* Directions for this task
Repeat the records below exactly, beginning at the first line and finishing with the line that contains "Given: Click the".

··· Given information

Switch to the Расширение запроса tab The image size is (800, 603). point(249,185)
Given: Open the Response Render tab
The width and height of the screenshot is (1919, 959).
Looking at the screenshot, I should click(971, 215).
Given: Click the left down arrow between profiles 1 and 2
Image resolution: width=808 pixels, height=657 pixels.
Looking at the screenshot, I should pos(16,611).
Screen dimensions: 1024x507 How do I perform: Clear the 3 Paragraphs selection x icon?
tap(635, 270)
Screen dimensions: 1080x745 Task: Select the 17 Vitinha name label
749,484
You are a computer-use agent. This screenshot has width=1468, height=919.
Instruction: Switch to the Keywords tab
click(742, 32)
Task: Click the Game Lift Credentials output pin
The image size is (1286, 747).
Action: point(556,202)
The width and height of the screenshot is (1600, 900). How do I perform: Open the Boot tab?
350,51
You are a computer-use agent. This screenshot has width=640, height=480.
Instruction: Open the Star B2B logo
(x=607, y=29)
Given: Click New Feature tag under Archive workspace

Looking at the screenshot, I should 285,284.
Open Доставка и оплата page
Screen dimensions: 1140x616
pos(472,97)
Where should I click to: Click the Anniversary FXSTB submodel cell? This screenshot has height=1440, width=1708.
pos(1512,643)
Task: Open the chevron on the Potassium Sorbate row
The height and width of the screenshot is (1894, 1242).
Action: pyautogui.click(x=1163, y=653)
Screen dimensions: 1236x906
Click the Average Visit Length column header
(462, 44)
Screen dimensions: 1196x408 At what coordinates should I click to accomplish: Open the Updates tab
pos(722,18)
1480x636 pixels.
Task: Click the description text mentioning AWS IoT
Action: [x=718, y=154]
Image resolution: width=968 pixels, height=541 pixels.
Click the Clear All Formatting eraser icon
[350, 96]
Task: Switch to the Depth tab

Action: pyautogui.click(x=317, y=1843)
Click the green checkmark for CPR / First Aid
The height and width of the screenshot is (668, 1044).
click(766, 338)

······

* Response
Switch to the Расширение запроса tab The image size is (800, 603). point(249,185)
Given: Open the Response Render tab
The width and height of the screenshot is (1919, 959).
Looking at the screenshot, I should click(971, 215).
Given: Click the left down arrow between profiles 1 and 2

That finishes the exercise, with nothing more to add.